▶ Work to complete
For the data below, give again exactly the lines from the one containing "Reject (1024, 1959)" through the one containing "Screenshot is 103x2576.", both ends included, and no others.
BEGIN Information shown
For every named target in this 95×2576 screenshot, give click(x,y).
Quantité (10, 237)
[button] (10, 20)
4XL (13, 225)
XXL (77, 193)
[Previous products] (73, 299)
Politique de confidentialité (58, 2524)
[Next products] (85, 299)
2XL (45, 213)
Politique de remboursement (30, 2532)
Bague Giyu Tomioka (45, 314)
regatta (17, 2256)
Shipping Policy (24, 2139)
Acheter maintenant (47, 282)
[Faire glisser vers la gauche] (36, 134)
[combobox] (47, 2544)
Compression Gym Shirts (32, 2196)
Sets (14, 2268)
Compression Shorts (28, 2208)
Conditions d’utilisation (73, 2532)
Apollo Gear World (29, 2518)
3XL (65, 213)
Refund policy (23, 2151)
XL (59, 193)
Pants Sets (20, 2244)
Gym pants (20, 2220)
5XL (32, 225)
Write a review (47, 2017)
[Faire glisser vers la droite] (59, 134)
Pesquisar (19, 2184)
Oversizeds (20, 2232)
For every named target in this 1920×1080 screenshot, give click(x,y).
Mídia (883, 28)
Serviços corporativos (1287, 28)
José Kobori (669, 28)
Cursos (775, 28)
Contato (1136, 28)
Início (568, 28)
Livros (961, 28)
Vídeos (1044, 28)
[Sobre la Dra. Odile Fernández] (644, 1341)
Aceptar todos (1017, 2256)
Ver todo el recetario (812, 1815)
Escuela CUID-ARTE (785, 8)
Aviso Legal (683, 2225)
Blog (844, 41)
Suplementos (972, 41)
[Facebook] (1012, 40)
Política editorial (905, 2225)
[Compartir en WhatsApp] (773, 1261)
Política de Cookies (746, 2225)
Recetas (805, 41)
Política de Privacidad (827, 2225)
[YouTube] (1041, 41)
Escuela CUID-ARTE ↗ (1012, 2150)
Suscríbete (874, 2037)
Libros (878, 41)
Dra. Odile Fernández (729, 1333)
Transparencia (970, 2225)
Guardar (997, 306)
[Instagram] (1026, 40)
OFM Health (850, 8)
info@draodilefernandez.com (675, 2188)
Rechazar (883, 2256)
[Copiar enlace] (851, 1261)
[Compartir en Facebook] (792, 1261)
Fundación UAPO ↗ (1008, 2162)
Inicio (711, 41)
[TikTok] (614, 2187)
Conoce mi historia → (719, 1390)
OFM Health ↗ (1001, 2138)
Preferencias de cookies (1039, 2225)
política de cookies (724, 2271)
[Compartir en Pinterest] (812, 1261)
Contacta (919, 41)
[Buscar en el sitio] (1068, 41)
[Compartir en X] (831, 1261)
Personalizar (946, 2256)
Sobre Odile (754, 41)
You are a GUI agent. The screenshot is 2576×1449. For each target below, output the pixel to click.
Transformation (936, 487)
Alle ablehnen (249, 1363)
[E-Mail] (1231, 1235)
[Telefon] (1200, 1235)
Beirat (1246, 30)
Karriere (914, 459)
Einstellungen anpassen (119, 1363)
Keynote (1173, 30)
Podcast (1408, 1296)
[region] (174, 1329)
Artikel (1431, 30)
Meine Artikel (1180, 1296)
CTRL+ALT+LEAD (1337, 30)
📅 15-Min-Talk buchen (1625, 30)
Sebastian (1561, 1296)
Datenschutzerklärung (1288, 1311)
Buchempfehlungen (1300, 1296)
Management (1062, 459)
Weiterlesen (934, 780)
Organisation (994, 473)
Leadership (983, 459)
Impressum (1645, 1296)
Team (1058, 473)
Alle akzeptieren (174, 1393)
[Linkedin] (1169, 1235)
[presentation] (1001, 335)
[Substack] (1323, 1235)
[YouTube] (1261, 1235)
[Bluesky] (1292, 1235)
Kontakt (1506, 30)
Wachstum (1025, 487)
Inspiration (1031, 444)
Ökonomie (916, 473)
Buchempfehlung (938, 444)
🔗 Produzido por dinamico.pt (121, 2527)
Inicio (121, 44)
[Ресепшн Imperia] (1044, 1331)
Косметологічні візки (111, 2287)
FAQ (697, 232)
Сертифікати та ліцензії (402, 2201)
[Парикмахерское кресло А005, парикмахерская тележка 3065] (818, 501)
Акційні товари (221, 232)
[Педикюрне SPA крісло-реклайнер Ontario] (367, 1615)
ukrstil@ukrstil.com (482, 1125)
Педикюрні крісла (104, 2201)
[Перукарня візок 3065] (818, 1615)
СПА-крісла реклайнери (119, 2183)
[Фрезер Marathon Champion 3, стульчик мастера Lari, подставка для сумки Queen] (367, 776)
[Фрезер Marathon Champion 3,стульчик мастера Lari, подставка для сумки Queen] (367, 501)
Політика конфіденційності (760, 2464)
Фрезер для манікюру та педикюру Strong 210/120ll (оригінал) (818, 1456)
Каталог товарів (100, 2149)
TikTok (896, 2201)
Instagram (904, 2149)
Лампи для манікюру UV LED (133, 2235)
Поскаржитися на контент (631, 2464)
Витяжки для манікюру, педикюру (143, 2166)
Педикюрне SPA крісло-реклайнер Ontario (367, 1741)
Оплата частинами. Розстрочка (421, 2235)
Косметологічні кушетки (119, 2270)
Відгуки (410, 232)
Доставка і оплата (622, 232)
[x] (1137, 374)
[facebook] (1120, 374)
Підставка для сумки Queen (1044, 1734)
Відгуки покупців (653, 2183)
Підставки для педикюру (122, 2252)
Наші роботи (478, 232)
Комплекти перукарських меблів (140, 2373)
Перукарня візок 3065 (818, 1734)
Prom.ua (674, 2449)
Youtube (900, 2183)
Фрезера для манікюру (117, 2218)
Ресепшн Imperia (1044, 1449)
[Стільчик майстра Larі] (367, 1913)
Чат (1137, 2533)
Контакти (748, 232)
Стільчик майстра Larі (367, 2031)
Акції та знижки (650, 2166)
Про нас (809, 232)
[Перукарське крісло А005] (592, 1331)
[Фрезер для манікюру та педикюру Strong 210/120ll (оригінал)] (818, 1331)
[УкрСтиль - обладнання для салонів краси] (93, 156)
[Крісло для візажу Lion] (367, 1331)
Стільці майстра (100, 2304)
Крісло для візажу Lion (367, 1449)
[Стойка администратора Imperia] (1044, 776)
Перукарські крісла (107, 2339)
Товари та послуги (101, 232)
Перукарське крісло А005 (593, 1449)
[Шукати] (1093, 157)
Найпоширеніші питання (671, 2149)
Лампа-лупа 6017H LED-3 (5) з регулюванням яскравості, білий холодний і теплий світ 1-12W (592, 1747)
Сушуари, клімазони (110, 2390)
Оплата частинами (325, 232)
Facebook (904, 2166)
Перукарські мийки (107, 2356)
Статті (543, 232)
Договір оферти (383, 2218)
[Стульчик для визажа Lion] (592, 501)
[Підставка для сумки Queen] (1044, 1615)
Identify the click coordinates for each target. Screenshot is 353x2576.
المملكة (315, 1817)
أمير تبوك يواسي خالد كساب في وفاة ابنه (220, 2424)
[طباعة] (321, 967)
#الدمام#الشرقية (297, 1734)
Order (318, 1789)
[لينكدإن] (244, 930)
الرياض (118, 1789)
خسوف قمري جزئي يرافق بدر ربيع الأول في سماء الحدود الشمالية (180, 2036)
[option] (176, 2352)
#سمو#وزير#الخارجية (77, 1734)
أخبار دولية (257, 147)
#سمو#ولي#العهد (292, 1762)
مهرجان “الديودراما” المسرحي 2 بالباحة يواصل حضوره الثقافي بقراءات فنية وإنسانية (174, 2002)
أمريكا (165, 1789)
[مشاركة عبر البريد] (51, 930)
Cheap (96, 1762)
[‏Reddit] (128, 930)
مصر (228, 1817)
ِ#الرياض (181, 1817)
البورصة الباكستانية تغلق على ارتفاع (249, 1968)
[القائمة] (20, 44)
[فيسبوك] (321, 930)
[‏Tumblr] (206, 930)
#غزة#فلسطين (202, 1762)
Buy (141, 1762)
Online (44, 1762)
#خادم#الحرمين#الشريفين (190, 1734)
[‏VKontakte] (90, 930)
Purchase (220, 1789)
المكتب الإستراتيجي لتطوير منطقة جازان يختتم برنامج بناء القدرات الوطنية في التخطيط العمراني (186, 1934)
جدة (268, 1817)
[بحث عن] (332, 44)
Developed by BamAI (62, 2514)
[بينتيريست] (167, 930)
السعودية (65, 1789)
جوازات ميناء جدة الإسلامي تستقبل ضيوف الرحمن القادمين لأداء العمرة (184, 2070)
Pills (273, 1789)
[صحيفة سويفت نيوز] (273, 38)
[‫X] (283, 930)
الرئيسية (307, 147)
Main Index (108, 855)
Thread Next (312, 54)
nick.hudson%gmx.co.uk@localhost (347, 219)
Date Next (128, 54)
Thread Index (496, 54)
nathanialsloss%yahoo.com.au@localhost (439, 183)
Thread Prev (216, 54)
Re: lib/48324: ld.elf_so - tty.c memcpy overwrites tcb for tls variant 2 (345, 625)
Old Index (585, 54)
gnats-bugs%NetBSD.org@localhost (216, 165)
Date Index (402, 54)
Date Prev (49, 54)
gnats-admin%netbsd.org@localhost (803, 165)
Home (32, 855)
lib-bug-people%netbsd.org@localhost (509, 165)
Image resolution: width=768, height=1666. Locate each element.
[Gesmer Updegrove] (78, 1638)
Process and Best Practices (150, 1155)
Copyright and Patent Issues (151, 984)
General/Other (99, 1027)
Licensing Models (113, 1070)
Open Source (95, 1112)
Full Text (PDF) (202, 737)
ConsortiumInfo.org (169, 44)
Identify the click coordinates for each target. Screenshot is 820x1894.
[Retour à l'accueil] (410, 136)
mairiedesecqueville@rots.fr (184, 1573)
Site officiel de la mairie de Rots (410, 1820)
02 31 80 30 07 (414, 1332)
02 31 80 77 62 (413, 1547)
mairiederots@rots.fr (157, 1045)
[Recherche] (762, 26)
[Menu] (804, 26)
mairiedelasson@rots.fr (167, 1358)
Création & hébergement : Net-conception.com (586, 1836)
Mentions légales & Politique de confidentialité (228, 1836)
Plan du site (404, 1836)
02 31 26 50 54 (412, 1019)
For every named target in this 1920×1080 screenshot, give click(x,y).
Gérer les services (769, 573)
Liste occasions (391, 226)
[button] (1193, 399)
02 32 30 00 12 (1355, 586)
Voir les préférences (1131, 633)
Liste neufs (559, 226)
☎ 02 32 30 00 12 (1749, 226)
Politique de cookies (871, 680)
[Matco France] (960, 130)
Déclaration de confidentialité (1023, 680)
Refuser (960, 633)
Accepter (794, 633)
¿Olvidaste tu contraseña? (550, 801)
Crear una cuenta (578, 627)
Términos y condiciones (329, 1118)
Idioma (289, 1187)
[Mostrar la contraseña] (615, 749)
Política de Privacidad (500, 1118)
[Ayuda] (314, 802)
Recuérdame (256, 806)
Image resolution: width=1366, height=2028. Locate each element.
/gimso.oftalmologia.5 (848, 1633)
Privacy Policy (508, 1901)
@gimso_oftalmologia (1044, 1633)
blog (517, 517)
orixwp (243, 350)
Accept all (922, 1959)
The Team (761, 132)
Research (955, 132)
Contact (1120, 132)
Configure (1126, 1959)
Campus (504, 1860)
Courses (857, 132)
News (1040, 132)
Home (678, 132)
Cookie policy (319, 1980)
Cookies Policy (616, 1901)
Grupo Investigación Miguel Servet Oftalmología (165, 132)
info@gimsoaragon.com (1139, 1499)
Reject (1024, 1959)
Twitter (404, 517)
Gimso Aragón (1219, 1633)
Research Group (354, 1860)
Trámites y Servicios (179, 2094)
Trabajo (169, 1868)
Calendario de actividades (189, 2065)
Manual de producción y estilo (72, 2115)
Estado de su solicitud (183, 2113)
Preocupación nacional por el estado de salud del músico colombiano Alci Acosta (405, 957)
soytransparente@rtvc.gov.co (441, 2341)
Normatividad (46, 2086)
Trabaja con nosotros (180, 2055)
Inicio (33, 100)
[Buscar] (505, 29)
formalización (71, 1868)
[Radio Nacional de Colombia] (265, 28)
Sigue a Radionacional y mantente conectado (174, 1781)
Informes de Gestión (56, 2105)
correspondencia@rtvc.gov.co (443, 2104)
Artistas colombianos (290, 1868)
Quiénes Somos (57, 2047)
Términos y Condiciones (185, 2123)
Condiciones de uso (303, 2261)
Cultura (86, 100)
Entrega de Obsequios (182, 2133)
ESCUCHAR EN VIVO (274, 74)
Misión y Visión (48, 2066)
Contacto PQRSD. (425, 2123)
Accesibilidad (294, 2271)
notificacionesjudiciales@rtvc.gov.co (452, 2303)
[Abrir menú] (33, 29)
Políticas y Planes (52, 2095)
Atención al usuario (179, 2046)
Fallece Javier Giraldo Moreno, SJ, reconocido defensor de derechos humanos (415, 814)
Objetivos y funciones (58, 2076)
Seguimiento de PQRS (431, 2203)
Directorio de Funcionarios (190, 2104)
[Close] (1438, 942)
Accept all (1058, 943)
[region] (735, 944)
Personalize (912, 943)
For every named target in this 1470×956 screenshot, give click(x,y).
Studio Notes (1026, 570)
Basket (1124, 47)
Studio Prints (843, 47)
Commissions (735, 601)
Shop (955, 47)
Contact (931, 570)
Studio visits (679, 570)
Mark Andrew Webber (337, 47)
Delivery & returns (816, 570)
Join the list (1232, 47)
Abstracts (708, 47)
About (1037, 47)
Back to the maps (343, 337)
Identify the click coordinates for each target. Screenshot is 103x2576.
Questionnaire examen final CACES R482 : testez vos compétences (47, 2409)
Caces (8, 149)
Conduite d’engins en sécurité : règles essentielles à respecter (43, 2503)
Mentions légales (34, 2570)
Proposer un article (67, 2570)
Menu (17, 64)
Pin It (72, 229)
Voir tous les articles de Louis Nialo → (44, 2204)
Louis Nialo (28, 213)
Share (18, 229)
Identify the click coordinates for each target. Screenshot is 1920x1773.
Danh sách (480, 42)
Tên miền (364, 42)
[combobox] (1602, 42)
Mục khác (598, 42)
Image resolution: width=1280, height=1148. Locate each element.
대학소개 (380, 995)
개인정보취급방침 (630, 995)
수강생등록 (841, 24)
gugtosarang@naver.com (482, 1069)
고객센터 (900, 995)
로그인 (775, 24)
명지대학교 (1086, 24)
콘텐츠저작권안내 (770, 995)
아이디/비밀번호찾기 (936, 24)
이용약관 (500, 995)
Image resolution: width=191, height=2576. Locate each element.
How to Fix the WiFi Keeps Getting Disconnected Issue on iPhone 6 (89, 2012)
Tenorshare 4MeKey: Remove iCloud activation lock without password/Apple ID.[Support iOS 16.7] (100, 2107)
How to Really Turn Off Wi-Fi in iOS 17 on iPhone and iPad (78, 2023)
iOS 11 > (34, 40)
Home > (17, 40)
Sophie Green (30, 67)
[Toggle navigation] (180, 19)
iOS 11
END Information shown
▶ Response
Reject (1024, 1959)
Twitter (404, 517)
Gimso Aragón (1219, 1633)
Research Group (354, 1860)
Trámites y Servicios (179, 2094)
Trabajo (169, 1868)
Calendario de actividades (189, 2065)
Manual de producción y estilo (72, 2115)
Estado de su solicitud (183, 2113)
Preocupación nacional por el estado de salud del músico colombiano Alci Acosta (405, 957)
soytransparente@rtvc.gov.co (441, 2341)
Normatividad (46, 2086)
Trabaja con nosotros (180, 2055)
Inicio (33, 100)
[Buscar] (505, 29)
formalización (71, 1868)
[Radio Nacional de Colombia] (265, 28)
Sigue a Radionacional y mantente conectado (174, 1781)
Informes de Gestión (56, 2105)
correspondencia@rtvc.gov.co (443, 2104)
Artistas colombianos (290, 1868)
Quiénes Somos (57, 2047)
Términos y Condiciones (185, 2123)
Condiciones de uso (303, 2261)
Cultura (86, 100)
Entrega de Obsequios (182, 2133)
ESCUCHAR EN VIVO (274, 74)
Misión y Visión (48, 2066)
Contacto PQRSD. (425, 2123)
Accesibilidad (294, 2271)
notificacionesjudiciales@rtvc.gov.co (452, 2303)
[Abrir menú] (33, 29)
Políticas y Planes (52, 2095)
Atención al usuario (179, 2046)
Fallece Javier Giraldo Moreno, SJ, reconocido defensor de derechos humanos (415, 814)
Objetivos y funciones (58, 2076)
Seguimiento de PQRS (431, 2203)
Directorio de Funcionarios (190, 2104)
[Close] (1438, 942)
Accept all (1058, 943)
[region] (735, 944)
Personalize (912, 943)
For every named target in this 1470×956 screenshot, give click(x,y).
Studio Notes (1026, 570)
Basket (1124, 47)
Studio Prints (843, 47)
Commissions (735, 601)
Shop (955, 47)
Contact (931, 570)
Studio visits (679, 570)
Mark Andrew Webber (337, 47)
Delivery & returns (816, 570)
Join the list (1232, 47)
Abstracts (708, 47)
About (1037, 47)
Back to the maps (343, 337)
Identify the click coordinates for each target. Screenshot is 103x2576.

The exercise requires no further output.